ベスト・ミックスを図りながら新エネへ移行

▼菅直人元首相が成立に意欲を燃やしていた再生可能エネルギーの全量固定価格買取制度関連法案(再生可能エネルギー特別措置法)が8月26日に国会で承認された。産業界ではこの法案をめぐり意見が割れた。賛成派の多くの企業は新たなビジネスを拓く法案と受け止め、一方、反対派は経営リスクが大きい制度と批判する。

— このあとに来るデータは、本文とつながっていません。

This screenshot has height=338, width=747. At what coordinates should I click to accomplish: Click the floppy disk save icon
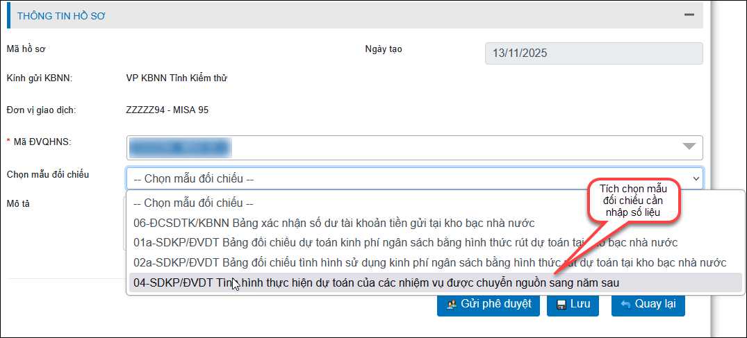click(x=560, y=304)
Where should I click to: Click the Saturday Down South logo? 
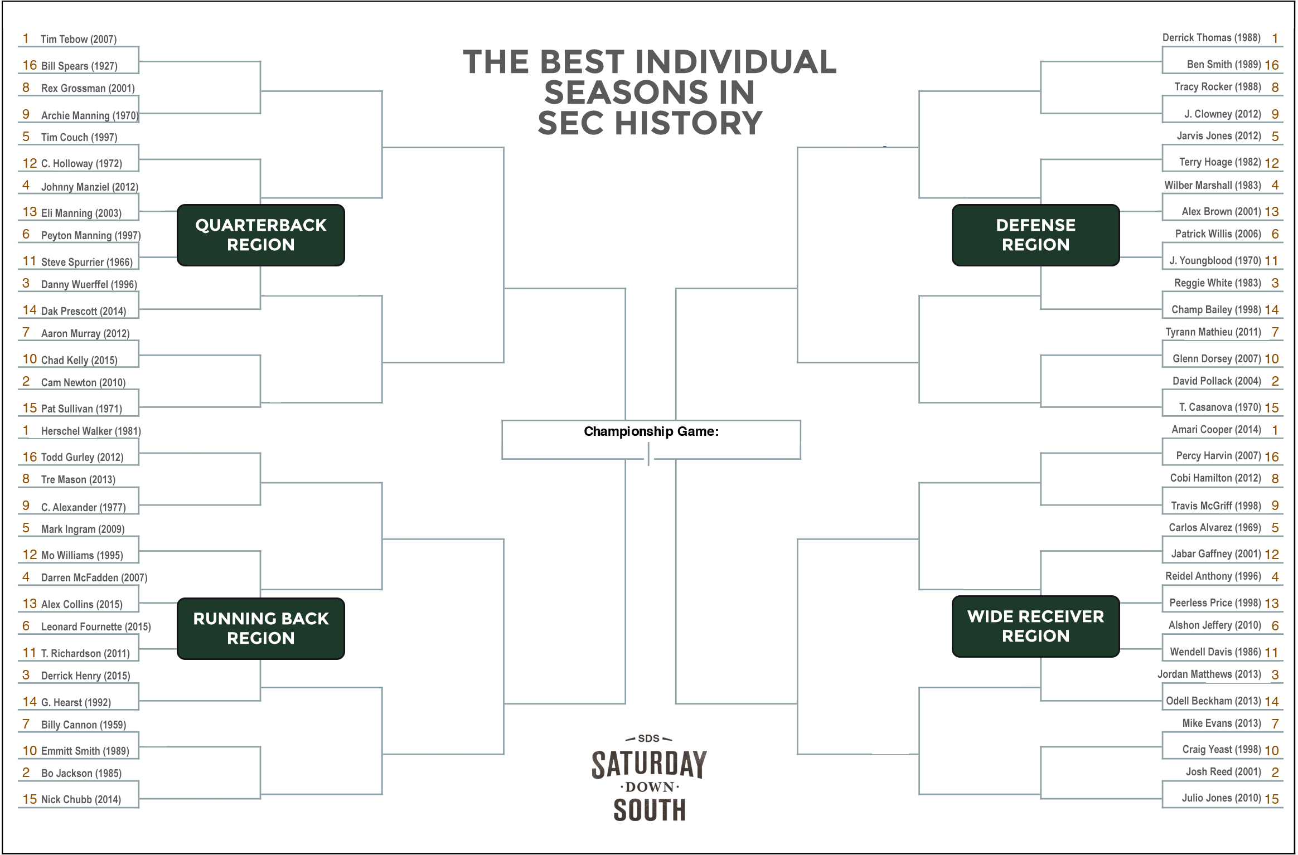click(x=649, y=778)
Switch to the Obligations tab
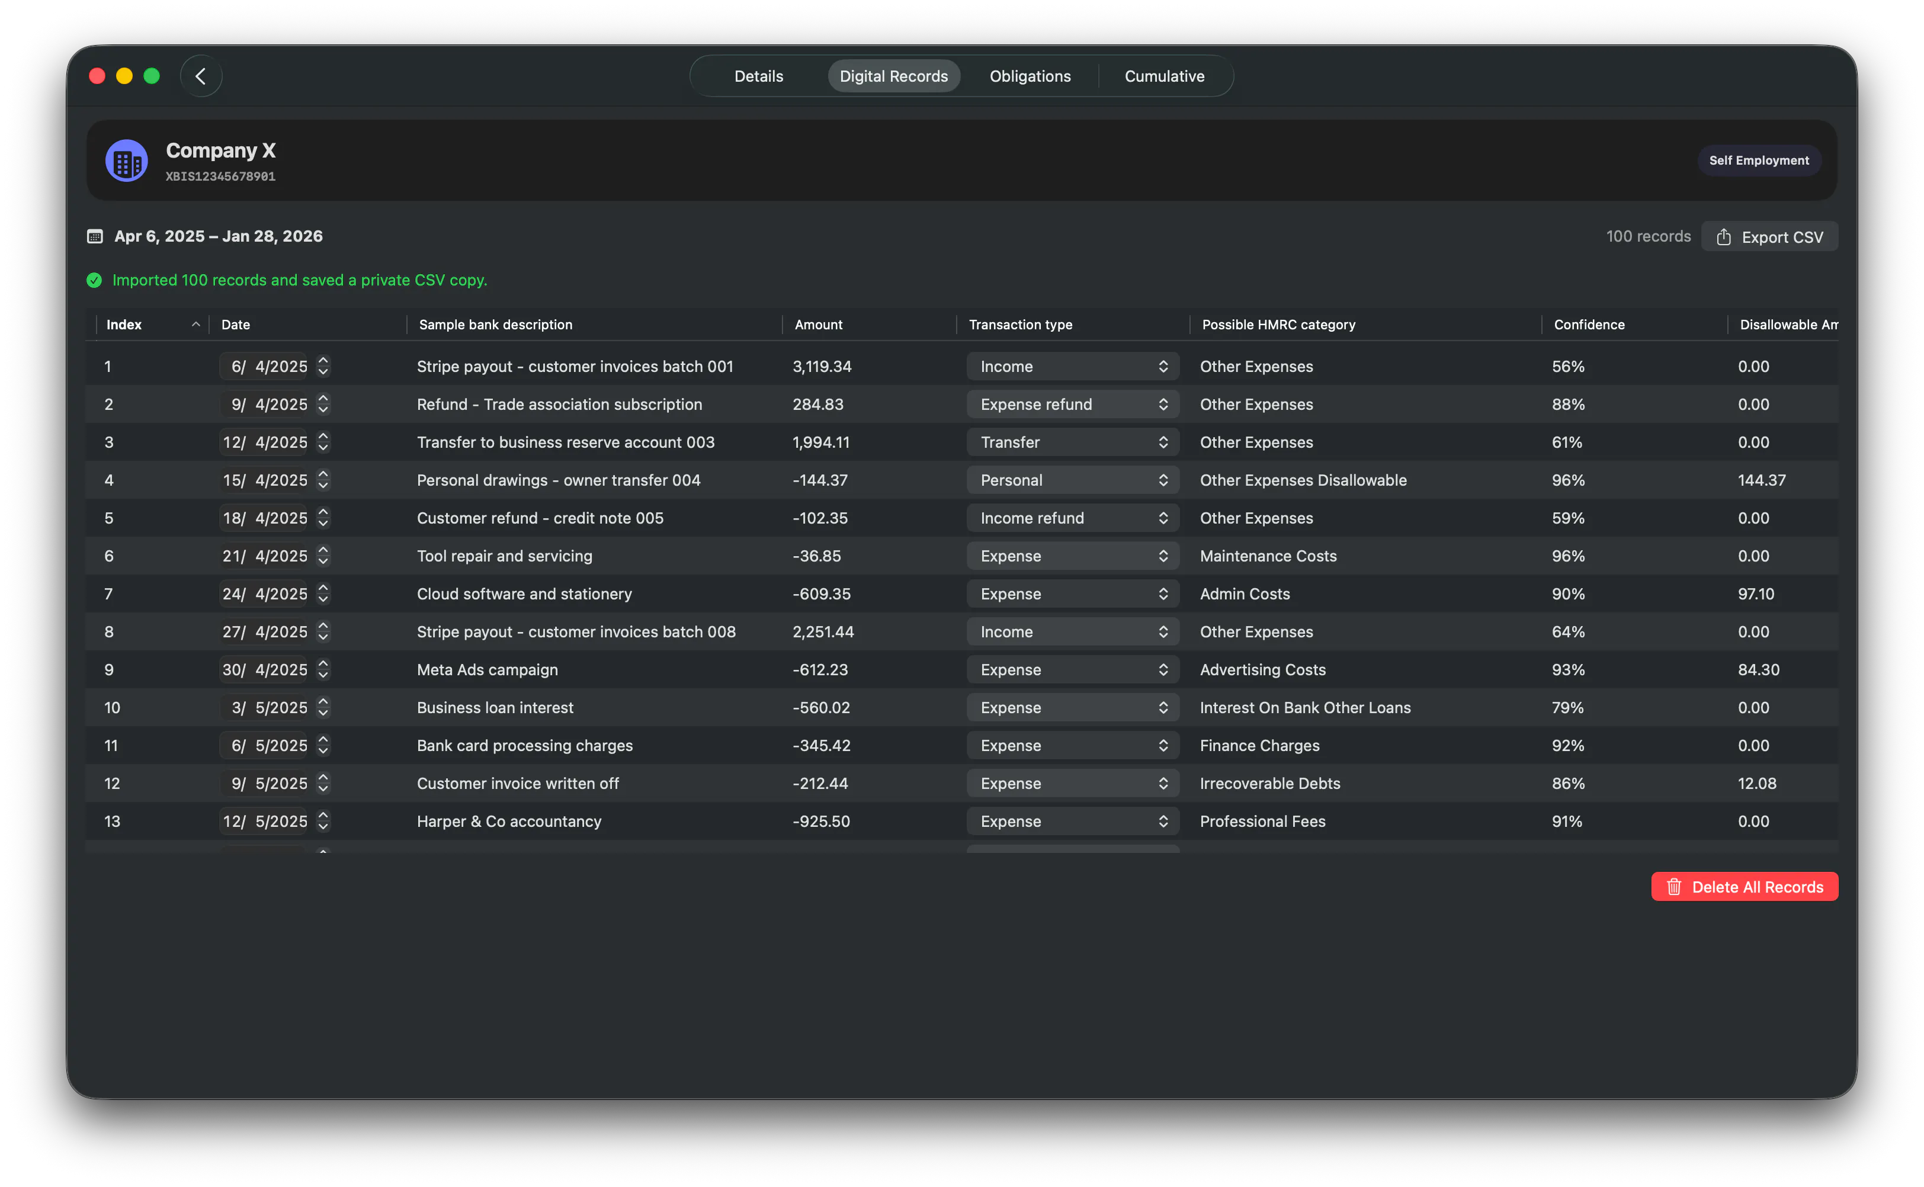1924x1187 pixels. coord(1029,76)
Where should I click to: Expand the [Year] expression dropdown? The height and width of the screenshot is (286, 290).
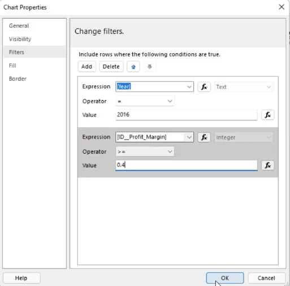coord(189,87)
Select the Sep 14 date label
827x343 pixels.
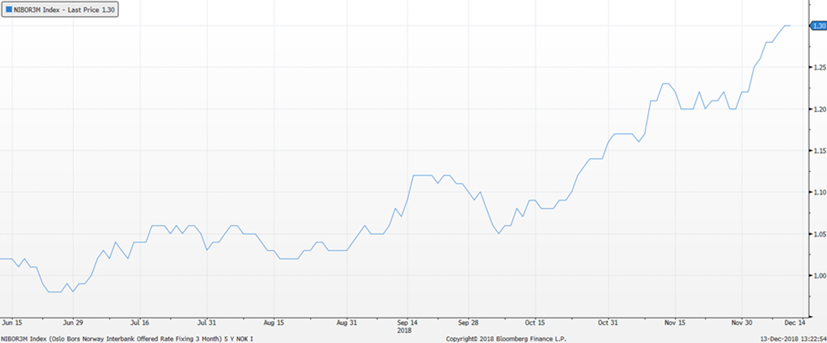click(407, 322)
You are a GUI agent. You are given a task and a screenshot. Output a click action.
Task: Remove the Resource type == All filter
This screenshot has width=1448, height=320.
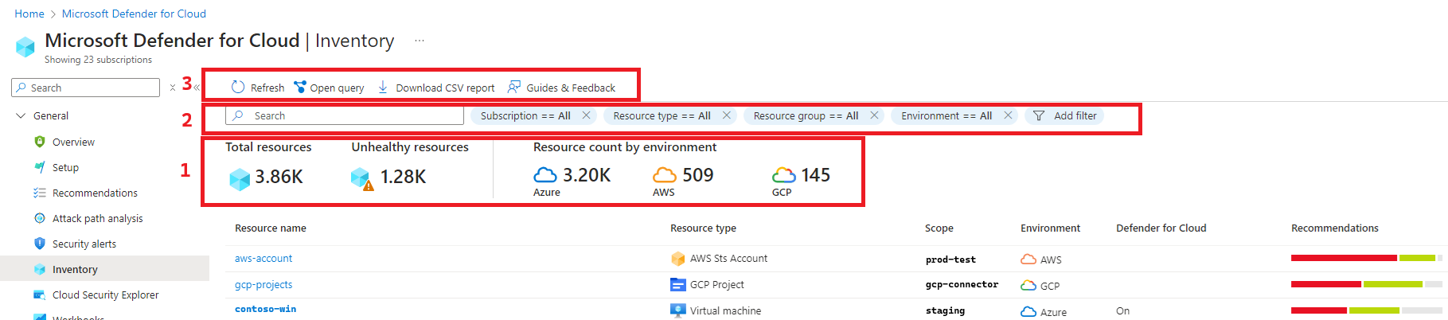click(x=727, y=115)
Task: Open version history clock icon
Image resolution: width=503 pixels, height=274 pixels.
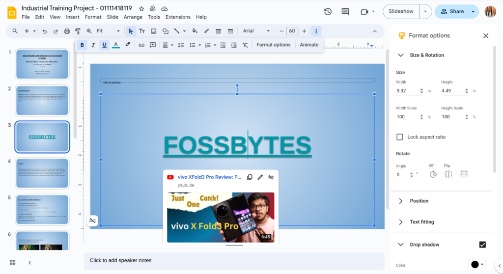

▼賛成派は電機メーカーや商社等で、再生エネルギーが21世紀の成長分野とみて積極的に事業投資に踏み切っている。化学や鉄鋼等の反対派は「電力会社の買取にかかる費用は電気料金に上乗せされる。費用負担を軽減するために海外へ出ざるをえない」とけん制。早い話が時代の変化に自らも変えられる産業が賛成にまわり、業態変化率の低い産業が反対するという図式になっている。

▼「再生エネ法」とは太陽光、風力、バイオマス、地熱、中小の水力を電源とした電力を最長20年間、電力会社が固定価格で買い取る制度。元々は温暖化防止が目的だったが、原発事故で、代替エネが普及する制度として注目されている。法案を策定した経済産業省も「再生エネルギーを普及させる目的では最強の切り札」という。再生可能エネによる発電へ参入を狙う事業者には買い取り期間・価格が明確になり、投資のリスク計算、事業計画を立てやすい利点があるものの、買取価格の電気料金への転化、再生エネの電力供給に支障が生じた場合、電力会社の判断で買取を拒否できる例外規定もあり、注視したいところ。

▼これから10年は従来の化石燃料、原子力等を電源としたエネルギーと新しい再生可能エネルギー、水素等を電源としたエネルギーとのベスト・ミックスを図りながら新エネへ移行することは、環境面、人命の安全はもちろん、日本のエネルギーの安全保障の観点からも、まず間違いないとみる。